◆ **CONSIGNA**
Cita literalmente el tramo del texto sobre Julio Anguita que va desde "Julio Anguita, In" hasta "porque han muerto.".

◆ **TEXTO PARA LEER**
──────────
Julio Anguita, In Memoriam
Como todo proverbio zen, que yo conozco, nunca estaré seguro de cuál es el significado último para mí del proverbio del título. En estos días de pandemia y muerte, de ascenso del necrocapitalismo e intensificación del raquitismo democrático, le otorgo un significado que necesito: Mejor ver el rostro de mis seres queridos que sólo poder evocar su nombre, porque han muerto.
Echaré de menos artículo, charlas y entrevistas de Julio Anguita. No me consolarán los ecos de su voz, de su nombre.
También estoy seguro que para los extremistas de derechas la muerte de todos los que no pensamos y nos resistimos a un mundo como el de ellos, el desearnos la muerte es lo natural. “Estamos cavando vuestras tumbas” y “Sánchez muérete, pero antes cómeme el rabo”, son frases gritadas por los “cayetanos” en sus caceroladas en Madrid. No se preocupen por ellos y sus pecados. Podrán ir a confesarse y, posteriormente, a comulgar en una iglesia católica. Siempre habrá algún cura u obispo que les bendecirá y serán salvos para el cielo católico con sus banderas como foulard.
──────────
◆ **DATOS EN ESTUDIO**
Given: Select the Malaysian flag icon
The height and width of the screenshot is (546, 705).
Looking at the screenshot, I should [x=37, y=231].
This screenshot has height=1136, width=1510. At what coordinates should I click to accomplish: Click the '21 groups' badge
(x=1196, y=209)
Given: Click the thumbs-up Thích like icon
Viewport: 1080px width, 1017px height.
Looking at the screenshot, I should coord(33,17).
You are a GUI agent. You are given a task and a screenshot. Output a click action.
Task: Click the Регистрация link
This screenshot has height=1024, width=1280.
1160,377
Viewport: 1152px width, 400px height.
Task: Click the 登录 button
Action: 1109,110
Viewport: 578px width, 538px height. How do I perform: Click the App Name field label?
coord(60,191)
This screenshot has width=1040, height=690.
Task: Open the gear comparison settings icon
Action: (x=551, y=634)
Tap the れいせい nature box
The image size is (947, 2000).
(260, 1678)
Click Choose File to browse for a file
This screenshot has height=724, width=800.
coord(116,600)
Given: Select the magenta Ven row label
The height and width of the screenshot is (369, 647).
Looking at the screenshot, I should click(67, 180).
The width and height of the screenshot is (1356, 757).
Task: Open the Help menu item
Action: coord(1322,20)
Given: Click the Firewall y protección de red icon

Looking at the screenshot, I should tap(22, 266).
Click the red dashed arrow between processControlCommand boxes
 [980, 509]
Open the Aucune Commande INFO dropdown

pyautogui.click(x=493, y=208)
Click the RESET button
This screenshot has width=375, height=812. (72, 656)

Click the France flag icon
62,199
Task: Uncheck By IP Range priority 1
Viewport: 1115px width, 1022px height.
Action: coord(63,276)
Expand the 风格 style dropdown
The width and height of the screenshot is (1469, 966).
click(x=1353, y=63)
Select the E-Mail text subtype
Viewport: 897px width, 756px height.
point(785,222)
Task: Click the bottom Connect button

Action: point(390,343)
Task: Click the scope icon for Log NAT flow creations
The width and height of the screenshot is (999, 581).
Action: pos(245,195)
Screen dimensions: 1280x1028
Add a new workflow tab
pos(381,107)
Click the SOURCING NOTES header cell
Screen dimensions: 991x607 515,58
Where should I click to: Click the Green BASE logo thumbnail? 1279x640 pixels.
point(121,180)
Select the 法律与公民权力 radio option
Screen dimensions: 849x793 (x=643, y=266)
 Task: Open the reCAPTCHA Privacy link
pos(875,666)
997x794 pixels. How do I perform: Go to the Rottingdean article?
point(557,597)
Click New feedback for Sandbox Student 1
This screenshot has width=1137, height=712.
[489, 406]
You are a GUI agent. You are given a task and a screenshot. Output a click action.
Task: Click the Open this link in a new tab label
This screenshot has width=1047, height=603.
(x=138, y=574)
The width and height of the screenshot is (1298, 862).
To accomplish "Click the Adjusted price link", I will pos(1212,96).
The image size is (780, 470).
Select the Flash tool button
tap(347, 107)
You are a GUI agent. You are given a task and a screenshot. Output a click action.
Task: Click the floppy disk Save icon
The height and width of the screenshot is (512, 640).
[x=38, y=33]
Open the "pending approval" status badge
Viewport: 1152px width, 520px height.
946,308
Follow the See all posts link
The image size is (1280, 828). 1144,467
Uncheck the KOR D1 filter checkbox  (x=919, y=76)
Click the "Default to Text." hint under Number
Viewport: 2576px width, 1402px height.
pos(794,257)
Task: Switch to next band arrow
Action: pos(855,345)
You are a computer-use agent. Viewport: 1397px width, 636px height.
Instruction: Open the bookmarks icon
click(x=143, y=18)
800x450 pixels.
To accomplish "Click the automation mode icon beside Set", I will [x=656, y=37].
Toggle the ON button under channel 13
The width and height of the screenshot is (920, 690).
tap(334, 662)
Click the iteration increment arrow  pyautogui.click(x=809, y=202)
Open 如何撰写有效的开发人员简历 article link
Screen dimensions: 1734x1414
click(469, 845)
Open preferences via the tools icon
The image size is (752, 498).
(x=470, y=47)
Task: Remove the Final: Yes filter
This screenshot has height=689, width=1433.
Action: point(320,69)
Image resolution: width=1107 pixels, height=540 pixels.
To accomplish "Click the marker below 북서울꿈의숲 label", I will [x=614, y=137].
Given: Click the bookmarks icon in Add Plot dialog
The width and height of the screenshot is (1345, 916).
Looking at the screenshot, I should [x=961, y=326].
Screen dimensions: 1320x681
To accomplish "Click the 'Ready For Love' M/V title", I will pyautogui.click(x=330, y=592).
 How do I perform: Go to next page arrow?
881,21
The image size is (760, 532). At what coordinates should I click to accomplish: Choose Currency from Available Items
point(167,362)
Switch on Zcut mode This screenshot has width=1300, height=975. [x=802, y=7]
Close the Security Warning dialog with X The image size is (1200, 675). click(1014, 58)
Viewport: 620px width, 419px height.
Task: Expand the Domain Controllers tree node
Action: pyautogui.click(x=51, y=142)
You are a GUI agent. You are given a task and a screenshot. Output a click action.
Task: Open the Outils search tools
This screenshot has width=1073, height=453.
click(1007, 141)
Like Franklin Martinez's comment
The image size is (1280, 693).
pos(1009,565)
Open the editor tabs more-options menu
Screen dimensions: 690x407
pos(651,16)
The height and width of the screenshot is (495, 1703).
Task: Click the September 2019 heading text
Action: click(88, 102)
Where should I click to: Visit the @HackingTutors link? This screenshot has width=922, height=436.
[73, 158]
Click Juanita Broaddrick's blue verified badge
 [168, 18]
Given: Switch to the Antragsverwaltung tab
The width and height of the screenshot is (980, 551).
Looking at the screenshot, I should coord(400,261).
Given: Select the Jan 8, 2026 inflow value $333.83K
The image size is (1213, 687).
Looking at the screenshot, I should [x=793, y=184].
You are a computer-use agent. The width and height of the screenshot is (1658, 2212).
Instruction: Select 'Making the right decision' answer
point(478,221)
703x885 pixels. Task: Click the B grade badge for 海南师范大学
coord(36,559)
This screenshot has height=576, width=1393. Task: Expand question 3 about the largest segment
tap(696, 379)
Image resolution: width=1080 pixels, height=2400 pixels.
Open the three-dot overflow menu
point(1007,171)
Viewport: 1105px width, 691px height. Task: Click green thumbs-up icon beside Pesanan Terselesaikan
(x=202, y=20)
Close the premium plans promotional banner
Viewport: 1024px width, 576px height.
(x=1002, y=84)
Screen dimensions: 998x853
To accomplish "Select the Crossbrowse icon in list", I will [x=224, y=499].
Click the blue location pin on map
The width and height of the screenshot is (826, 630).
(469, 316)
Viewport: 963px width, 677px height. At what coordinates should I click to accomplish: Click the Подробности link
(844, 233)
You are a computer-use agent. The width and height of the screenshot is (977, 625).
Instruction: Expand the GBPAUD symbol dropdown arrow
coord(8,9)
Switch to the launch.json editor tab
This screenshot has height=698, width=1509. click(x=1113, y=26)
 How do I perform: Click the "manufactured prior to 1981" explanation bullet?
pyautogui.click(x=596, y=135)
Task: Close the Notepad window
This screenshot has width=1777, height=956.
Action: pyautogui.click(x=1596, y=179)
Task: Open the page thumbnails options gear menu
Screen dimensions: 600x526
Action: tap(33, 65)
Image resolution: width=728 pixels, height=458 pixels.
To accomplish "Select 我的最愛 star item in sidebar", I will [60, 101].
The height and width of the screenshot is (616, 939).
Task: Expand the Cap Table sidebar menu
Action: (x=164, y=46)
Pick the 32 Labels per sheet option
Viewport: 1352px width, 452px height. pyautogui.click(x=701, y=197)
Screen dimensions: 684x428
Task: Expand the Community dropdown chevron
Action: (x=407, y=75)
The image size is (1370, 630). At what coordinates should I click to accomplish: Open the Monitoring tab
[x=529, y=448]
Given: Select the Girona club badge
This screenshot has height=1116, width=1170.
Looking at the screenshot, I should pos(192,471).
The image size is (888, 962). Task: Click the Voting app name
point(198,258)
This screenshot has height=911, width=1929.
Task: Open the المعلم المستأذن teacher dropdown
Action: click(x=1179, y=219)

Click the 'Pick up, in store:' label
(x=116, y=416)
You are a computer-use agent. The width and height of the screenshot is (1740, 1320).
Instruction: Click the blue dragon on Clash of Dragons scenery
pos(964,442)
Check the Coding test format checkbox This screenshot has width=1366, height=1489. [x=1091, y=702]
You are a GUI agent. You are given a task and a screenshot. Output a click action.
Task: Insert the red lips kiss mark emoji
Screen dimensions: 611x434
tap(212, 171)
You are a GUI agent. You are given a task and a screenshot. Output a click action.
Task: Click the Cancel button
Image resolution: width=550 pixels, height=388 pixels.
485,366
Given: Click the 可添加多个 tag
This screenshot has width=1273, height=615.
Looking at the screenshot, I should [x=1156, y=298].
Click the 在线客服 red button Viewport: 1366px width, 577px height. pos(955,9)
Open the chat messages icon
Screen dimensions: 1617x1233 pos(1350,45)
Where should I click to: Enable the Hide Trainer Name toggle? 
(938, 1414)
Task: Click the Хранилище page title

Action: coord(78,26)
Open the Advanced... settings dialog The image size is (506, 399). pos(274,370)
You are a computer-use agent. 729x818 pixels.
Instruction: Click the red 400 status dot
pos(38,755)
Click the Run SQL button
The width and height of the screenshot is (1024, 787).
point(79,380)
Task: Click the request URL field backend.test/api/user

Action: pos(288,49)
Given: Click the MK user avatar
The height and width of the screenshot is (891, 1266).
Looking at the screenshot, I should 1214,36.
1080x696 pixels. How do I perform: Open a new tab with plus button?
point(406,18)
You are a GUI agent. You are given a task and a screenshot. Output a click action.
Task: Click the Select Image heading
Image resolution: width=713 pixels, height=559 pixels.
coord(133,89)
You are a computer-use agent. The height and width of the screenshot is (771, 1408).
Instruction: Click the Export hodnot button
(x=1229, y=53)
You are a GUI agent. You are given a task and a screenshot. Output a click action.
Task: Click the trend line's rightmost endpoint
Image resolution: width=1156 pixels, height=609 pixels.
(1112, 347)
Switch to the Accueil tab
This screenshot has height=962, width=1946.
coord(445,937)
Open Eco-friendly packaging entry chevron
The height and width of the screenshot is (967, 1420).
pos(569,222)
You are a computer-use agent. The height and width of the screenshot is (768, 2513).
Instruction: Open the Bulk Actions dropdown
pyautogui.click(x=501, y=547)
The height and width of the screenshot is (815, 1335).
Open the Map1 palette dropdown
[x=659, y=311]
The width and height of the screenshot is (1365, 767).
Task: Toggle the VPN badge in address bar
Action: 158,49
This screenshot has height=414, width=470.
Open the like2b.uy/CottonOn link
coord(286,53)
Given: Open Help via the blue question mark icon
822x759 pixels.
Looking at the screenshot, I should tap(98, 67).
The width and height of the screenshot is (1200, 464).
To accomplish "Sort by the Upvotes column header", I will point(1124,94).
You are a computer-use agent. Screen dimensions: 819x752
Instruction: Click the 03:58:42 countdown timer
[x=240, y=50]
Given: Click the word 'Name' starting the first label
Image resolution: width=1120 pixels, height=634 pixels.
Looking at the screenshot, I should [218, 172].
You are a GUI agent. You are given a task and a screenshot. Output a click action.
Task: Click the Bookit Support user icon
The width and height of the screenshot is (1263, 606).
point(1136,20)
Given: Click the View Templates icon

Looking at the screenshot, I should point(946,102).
──────────
◆ **TU RESPUESTA**
Julio Anguita, In Memoriam
Como todo proverbio zen, que yo conozco, nunca estaré seguro de cuál es el significado último para mí del proverbio del título. En estos días de pandemia y muerte, de ascenso del necrocapitalismo e intensificación del raquitismo democrático, le otorgo un significado que necesito: Mejor ver el rostro de mis seres queridos que sólo poder evocar su nombre, porque han muerto.